**TASK TO COMPLETE**. Can you rewrite every line of the entries below as a JSON list of strings, one string per line, with blank lines left out?

**DATA FOR THIS EXERCISE**.
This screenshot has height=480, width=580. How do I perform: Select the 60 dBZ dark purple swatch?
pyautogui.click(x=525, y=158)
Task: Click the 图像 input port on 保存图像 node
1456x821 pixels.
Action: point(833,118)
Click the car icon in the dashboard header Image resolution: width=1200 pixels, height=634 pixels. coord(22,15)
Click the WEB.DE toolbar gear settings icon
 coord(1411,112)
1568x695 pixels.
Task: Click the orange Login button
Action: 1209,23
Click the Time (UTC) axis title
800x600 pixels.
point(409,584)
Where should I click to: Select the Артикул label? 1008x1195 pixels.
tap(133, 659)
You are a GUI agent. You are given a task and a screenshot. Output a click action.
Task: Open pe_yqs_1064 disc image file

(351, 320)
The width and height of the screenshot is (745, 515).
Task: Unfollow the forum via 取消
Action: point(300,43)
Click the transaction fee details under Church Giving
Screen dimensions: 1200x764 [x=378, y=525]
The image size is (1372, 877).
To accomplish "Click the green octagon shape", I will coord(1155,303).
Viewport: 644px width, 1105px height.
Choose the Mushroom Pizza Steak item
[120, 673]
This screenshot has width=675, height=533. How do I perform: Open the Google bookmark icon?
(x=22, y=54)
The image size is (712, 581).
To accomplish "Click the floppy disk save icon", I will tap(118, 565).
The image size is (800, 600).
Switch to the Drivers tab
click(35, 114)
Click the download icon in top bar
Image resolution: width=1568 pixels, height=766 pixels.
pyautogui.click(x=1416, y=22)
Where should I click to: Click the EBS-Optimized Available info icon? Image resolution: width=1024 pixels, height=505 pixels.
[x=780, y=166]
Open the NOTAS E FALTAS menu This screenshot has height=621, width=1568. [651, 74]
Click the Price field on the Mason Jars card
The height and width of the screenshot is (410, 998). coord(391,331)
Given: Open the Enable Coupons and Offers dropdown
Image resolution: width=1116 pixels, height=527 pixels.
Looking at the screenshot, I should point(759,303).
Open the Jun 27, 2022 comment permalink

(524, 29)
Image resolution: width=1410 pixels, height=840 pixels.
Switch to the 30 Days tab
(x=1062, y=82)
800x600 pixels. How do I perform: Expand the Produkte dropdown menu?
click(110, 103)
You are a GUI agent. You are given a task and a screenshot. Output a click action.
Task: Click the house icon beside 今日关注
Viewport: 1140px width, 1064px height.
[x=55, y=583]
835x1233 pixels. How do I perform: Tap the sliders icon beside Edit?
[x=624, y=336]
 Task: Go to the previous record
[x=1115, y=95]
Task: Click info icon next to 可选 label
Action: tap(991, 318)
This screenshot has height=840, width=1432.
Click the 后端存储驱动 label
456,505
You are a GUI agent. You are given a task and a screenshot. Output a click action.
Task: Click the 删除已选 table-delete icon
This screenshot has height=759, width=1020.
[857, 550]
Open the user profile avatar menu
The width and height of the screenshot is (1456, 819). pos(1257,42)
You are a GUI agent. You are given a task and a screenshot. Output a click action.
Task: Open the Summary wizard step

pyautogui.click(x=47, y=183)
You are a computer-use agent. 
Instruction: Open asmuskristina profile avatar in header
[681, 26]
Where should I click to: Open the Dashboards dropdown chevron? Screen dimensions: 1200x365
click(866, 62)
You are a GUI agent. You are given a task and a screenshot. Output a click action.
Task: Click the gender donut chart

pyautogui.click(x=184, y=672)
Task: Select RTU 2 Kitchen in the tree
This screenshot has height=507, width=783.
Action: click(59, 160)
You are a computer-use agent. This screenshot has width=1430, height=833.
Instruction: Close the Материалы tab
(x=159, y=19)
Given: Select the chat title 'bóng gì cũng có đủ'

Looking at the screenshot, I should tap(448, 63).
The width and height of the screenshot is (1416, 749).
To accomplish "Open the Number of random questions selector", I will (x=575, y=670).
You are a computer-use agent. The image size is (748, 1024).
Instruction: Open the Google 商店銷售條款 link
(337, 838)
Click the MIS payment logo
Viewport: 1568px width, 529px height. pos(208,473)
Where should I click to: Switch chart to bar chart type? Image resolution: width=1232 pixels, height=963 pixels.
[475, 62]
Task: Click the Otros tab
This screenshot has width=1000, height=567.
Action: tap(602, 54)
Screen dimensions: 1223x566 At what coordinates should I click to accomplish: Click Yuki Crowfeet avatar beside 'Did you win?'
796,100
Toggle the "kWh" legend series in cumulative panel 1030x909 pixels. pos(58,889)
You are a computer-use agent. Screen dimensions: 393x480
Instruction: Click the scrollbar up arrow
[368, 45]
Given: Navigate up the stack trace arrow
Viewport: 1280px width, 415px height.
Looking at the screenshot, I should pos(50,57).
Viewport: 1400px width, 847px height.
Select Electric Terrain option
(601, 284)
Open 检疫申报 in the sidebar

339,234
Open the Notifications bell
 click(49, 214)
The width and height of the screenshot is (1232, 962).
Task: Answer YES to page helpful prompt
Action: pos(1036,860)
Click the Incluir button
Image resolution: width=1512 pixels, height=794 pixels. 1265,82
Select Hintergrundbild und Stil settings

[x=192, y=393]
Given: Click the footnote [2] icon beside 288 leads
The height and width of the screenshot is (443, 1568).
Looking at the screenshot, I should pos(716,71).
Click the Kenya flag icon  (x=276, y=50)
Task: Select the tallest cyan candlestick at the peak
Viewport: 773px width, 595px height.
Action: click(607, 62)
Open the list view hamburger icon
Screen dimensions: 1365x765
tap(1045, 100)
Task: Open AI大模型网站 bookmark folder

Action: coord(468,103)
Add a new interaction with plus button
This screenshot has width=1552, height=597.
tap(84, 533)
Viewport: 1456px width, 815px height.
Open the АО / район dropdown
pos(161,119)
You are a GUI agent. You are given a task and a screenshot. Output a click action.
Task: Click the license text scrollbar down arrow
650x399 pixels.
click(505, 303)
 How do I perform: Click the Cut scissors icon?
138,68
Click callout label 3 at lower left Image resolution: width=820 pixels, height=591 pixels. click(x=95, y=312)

**WRITTEN SOLUTION**.
[
  "This screenshot has height=480, width=580. How do I perform: Select the 60 dBZ dark purple swatch?",
  "pyautogui.click(x=525, y=158)",
  "Task: Click the 图像 input port on 保存图像 node",
  "1456x821 pixels.",
  "Action: point(833,118)",
  "Click the car icon in the dashboard header Image resolution: width=1200 pixels, height=634 pixels. coord(22,15)",
  "Click the WEB.DE toolbar gear settings icon",
  " coord(1411,112)",
  "1568x695 pixels.",
  "Task: Click the orange Login button",
  "Action: 1209,23",
  "Click the Time (UTC) axis title",
  "800x600 pixels.",
  "point(409,584)",
  "Where should I click to: Select the Артикул label? 1008x1195 pixels.",
  "tap(133, 659)",
  "You are a GUI agent. You are given a task and a screenshot. Output a click action.",
  "Task: Open pe_yqs_1064 disc image file",
  "(351, 320)",
  "The width and height of the screenshot is (745, 515).",
  "Task: Unfollow the forum via 取消",
  "Action: point(300,43)",
  "Click the transaction fee details under Church Giving",
  "Screen dimensions: 1200x764 [x=378, y=525]",
  "The image size is (1372, 877).",
  "To accomplish \"Click the green octagon shape\", I will coord(1155,303).",
  "Viewport: 644px width, 1105px height.",
  "Choose the Mushroom Pizza Steak item",
  "[120, 673]",
  "This screenshot has width=675, height=533. How do I perform: Open the Google bookmark icon?",
  "(x=22, y=54)",
  "The image size is (712, 581).",
  "To accomplish \"Click the floppy disk save icon\", I will tap(118, 565).",
  "The image size is (800, 600).",
  "Switch to the Drivers tab",
  "click(35, 114)",
  "Click the download icon in top bar",
  "Image resolution: width=1568 pixels, height=766 pixels.",
  "pyautogui.click(x=1416, y=22)",
  "Where should I click to: Click the EBS-Optimized Available info icon? Image resolution: width=1024 pixels, height=505 pixels.",
  "[x=780, y=166]",
  "Open the NOTAS E FALTAS menu This screenshot has height=621, width=1568. [651, 74]",
  "Click the Price field on the Mason Jars card",
  "The height and width of the screenshot is (410, 998). coord(391,331)",
  "Given: Open the Enable Coupons and Offers dropdown",
  "Image resolution: width=1116 pixels, height=527 pixels.",
  "Looking at the screenshot, I should point(759,303).",
  "Open the Jun 27, 2022 comment permalink",
  "(524, 29)",
  "Image resolution: width=1410 pixels, height=840 pixels.",
  "Switch to the 30 Days tab",
  "(x=1062, y=82)",
  "800x600 pixels. How do I perform: Expand the Produkte dropdown menu?",
  "click(110, 103)",
  "You are a GUI agent. You are given a task and a screenshot. Output a click action.",
  "Task: Click the house icon beside 今日关注",
  "Viewport: 1140px width, 1064px height.",
  "[x=55, y=583]",
  "835x1233 pixels. How do I perform: Tap the sliders icon beside Edit?",
  "[x=624, y=336]",
  " Task: Go to the previous record",
  "[x=1115, y=95]",
  "Task: Click info icon next to 可选 label",
  "Action: tap(991, 318)",
  "This screenshot has height=840, width=1432.",
  "Click the 后端存储驱动 label",
  "456,505",
  "You are a GUI agent. You are given a task and a screenshot. Output a click action.",
  "Task: Click the 删除已选 table-delete icon",
  "This screenshot has height=759, width=1020.",
  "[857, 550]",
  "Open the user profile avatar menu",
  "The width and height of the screenshot is (1456, 819). pos(1257,42)",
  "You are a GUI agent. You are given a task and a screenshot. Output a click action.",
  "Task: Open the Summary wizard step",
  "pyautogui.click(x=47, y=183)",
  "You are a computer-use agent. ",
  "Instruction: Open asmuskristina profile avatar in header",
  "[681, 26]",
  "Where should I click to: Open the Dashboards dropdown chevron? Screen dimensions: 1200x365",
  "click(866, 62)",
  "You are a GUI agent. You are given a task and a screenshot. Output a click action.",
  "Task: Click the gender donut chart",
  "pyautogui.click(x=184, y=672)",
  "Task: Select RTU 2 Kitchen in the tree",
  "This screenshot has height=507, width=783.",
  "Action: click(59, 160)",
  "You are a computer-use agent. This screenshot has width=1430, height=833.",
  "Instruction: Close the Материалы tab",
  "(x=159, y=19)",
  "Given: Select the chat title 'bóng gì cũng có đủ'",
  "Looking at the screenshot, I should tap(448, 63).",
  "The width and height of the screenshot is (1416, 749).",
  "To accomplish \"Open the Number of random questions selector\", I will (x=575, y=670).",
  "You are a computer-use agent. The image size is (748, 1024).",
  "Instruction: Open the Google 商店銷售條款 link",
  "(337, 838)",
  "Click the MIS payment logo",
  "Viewport: 1568px width, 529px height. pos(208,473)",
  "Where should I click to: Switch chart to bar chart type? Image resolution: width=1232 pixels, height=963 pixels.",
  "[475, 62]",
  "Task: Click the Otros tab",
  "This screenshot has width=1000, height=567.",
  "Action: tap(602, 54)",
  "Screen dimensions: 1223x566 At what coordinates should I click to accomplish: Click Yuki Crowfeet avatar beside 'Did you win?'",
  "796,100",
  "Toggle the \"kWh\" legend series in cumulative panel 1030x909 pixels. pos(58,889)",
  "You are a computer-use agent. Screen dimensions: 393x480",
  "Instruction: Click the scrollbar up arrow",
  "[368, 45]",
  "Given: Navigate up the stack trace arrow",
  "Viewport: 1280px width, 415px height.",
  "Looking at the screenshot, I should pos(50,57).",
  "Viewport: 1400px width, 847px height.",
  "Select Electric Terrain option",
  "(601, 284)",
  "Open 检疫申报 in the sidebar",
  "339,234",
  "Open the Notifications bell",
  " click(49, 214)",
  "The width and height of the screenshot is (1232, 962).",
  "Task: Answer YES to page helpful prompt",
  "Action: pos(1036,860)",
  "Click the Incluir button",
  "Image resolution: width=1512 pixels, height=794 pixels. 1265,82",
  "Select Hintergrundbild und Stil settings",
  "[x=192, y=393]",
  "Given: Click the footnote [2] icon beside 288 leads",
  "The height and width of the screenshot is (443, 1568).",
  "Looking at the screenshot, I should pos(716,71).",
  "Click the Kenya flag icon  (x=276, y=50)",
  "Task: Select the tallest cyan candlestick at the peak",
  "Viewport: 773px width, 595px height.",
  "Action: click(607, 62)",
  "Open the list view hamburger icon",
  "Screen dimensions: 1365x765",
  "tap(1045, 100)",
  "Task: Open AI大模型网站 bookmark folder",
  "Action: coord(468,103)",
  "Add a new interaction with plus button",
  "This screenshot has width=1552, height=597.",
  "tap(84, 533)",
  "Viewport: 1456px width, 815px height.",
  "Open the АО / район dropdown",
  "pos(161,119)",
  "You are a GUI agent. You are given a task and a screenshot. Output a click action.",
  "Task: Click the license text scrollbar down arrow",
  "650x399 pixels.",
  "click(505, 303)",
  " How do I perform: Click the Cut scissors icon?",
  "138,68",
  "Click callout label 3 at lower left Image resolution: width=820 pixels, height=591 pixels. click(x=95, y=312)"
]